Do you have a boyfriend? Are you sure you don’t have one? But there is someone currently courting at you, right? These are just few of the several questions asked by people on the reason why I still don’t have a boyfriend, knowing that I am already eligible to have one since I already graduated from college and is employed in a bank. Frankly, at times, I am already fed up with these questions. In my mind, I wonder if a man or a woman really needs a special someone to complete his or her life?

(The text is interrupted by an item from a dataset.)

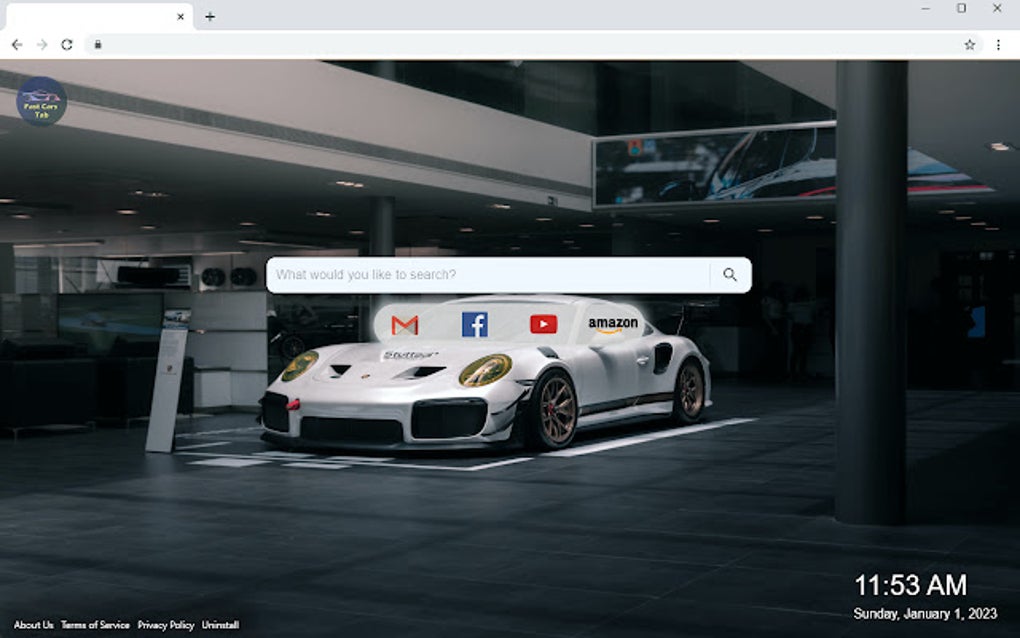Screen dimensions: 1020x638
Task: Click the browser forward arrow
Action: click(41, 45)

I’ve seen various acts of men which made me realize how illogical women are when it comes to love. I have relatives and friends who came from a broken family just because of the father’s infidelity. Also, I have a close friend who is a single mom just because the father of her child is irresponsible. With these things, it made me realize that I’d rather prefer to be single which I am perfectly contented right now than to be in a relationship where your heart and emotions would be very fragile at all times. I was cheated by my boyfriend, now an ex-boyfriend, during our long-distance relationship two years ago. As a result of this experience, it was hard for me to build a trust to the next person who would attempt to come into my life. It’s hard for me right now to commit to a person because most likely, I would ask him a lot of questions. Among all the women that you’ve known, why did you choose me? What it’s in me that made you wanted to enter into my life? As an introvert and timid person, I have this mindset that a man would just easily cheat on me or do foolish things behind my back knowing this soft personality of mine. This is also the reason why I seek to achieve greater heights in life as a result of my competitive attitude so that no man could hurt or look down on me. That’s why I prefer to be single.
I am not rushing things. I’m still young. I’m still in the process of knowing myself and discovering the spectacular world we live in. In fact, I still reflect at this present time if I would choose the path of becoming a mother through the big responsibility I will have to my family or choose the easier road which is remaining to be single for the rest of my life since the responsibility that I would only have is my own self? You know, I just love the idea of living alone in my simple house with a garden where I can plant herbs and vegetables. I envision that moment where I can independently manage my time, have a mini office where I can express and write my ideas and opinions, prepare my healthy meals, have my close friends come over at my crib, go to my church community, and just reflect on the meaning of life. Also, I hate it when friends or other people would set me for a date to a guy or pair me to a stranger. Unlike before in high school or college where I love that idea, I don’t anymore easily succumb to such set-up realizing that you cannot just love someone through that person’s physical appearance or awesome dancing or singing skills. It’s not love, it’s just actually plain infatuation. Through time, I am able to realize that a man’s character and strong faith and burning love to God are the two most important things a woman should seek to a person. When good looks would eventually disappear as time goes by, these intangible yet priceless attributes would still remain through the years. Even though it’s hard to find a man in this generation who has these types of attributes, I believe in His better plans in my life.
Because of this, I believe that we should not rush in finding the right person or the perfect pair for us. We should not compromise our beliefs and principles just to fit in with the trend at present where almost everyone is in a relationship. Life is not just about being in a relationship. Rather, we should strive to be that ideal and perfect person to our future spouses by serving the church and community and selflessly giving a part of ourselves to other people. Who knows, we will never even realize that through that journey, we would unexpectedly meet that person whom He has reserved for us in this world.